### [Exercise task]
Reproduce each line of the records below word for word, omitting the pictures from your answer.
======
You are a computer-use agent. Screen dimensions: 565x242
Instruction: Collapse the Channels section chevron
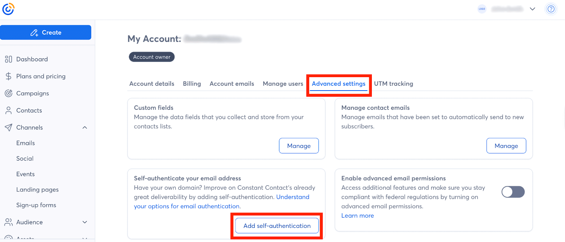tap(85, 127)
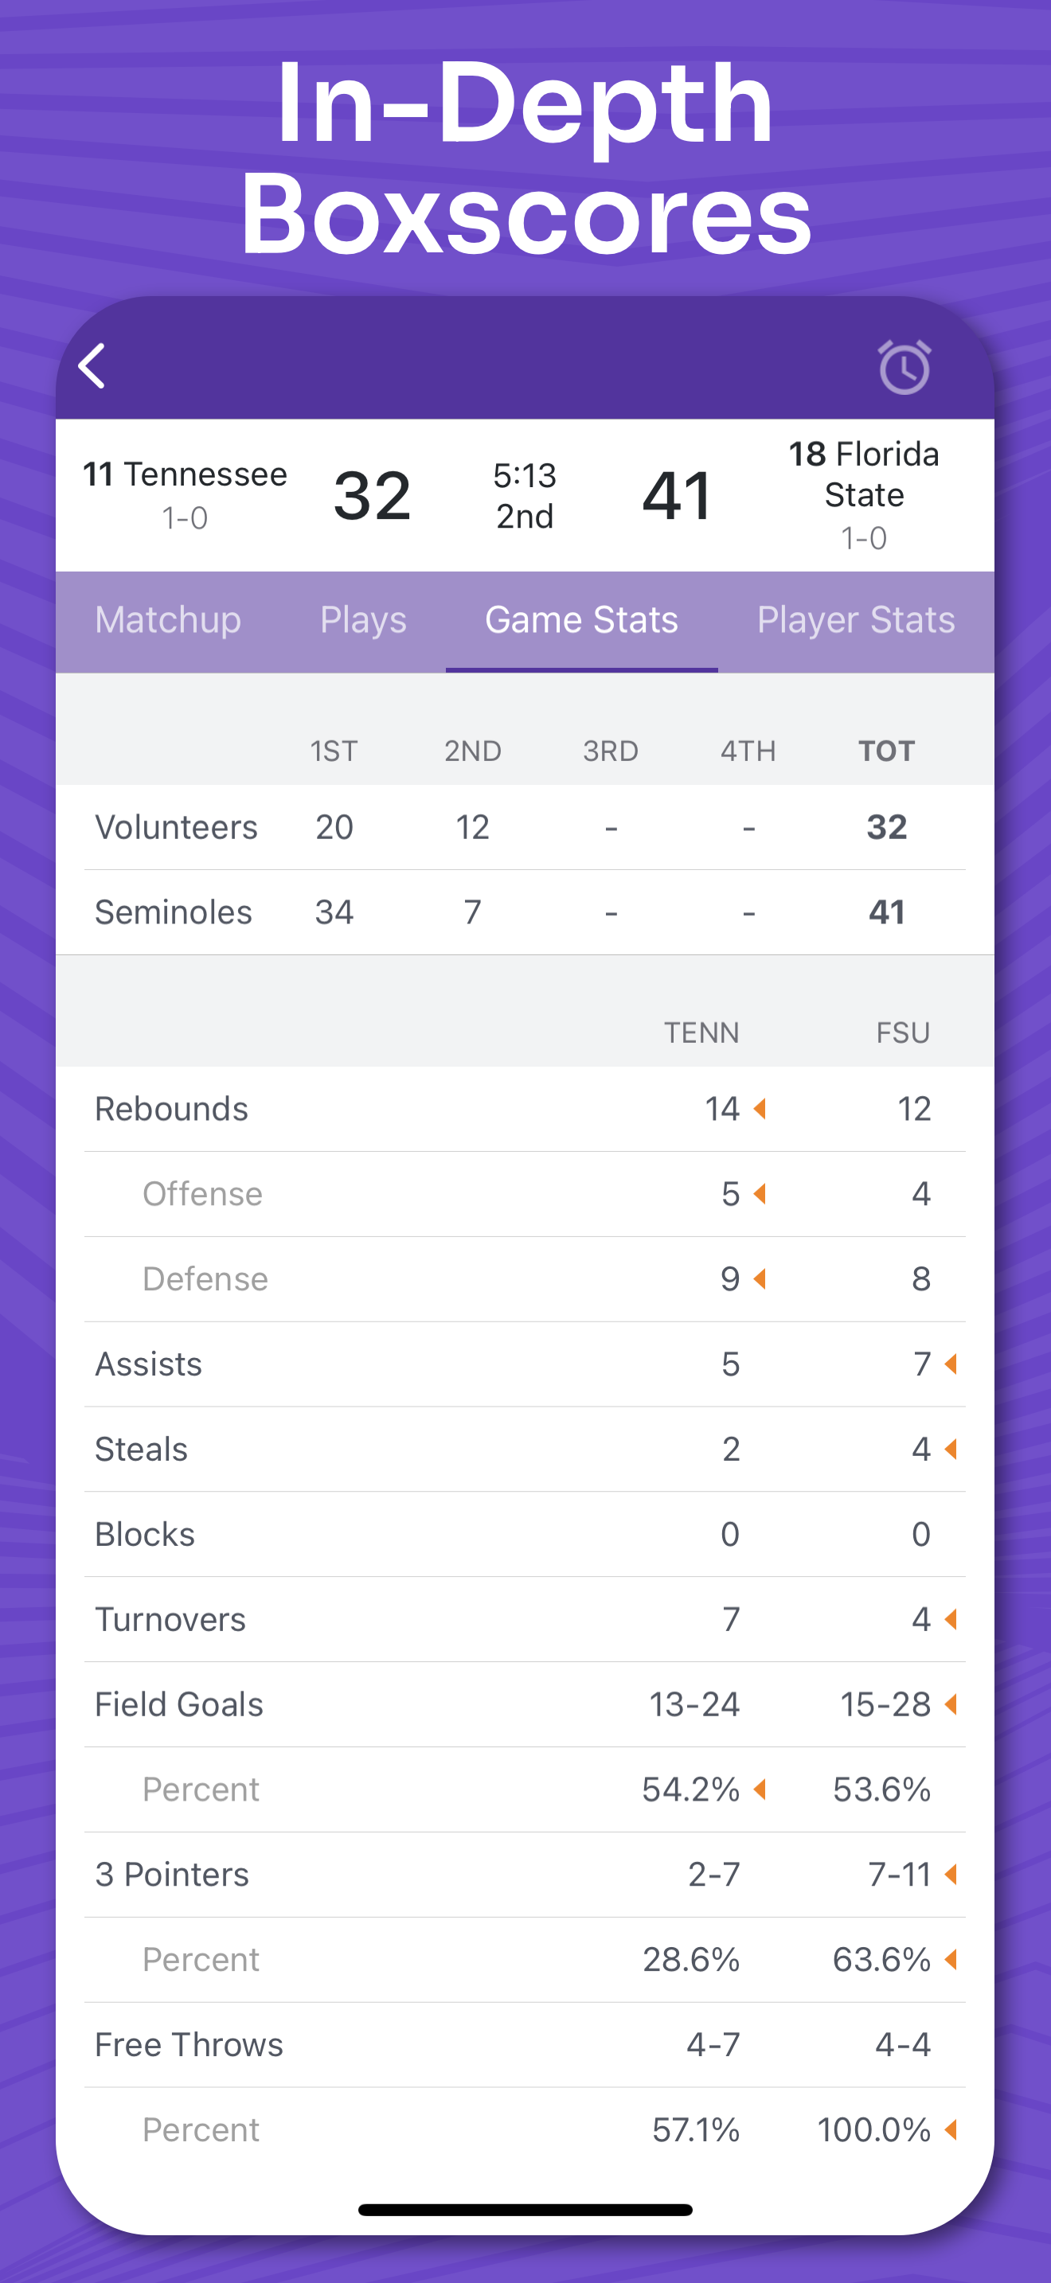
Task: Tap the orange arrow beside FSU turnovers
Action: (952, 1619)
======
### [Result of the task]
You are a computer-use agent. Screen dimensions: 565x242
Instruction: Collapse the Channels section chevron
tap(85, 127)
Task: Tap the orange arrow beside FSU turnovers
Action: (952, 1619)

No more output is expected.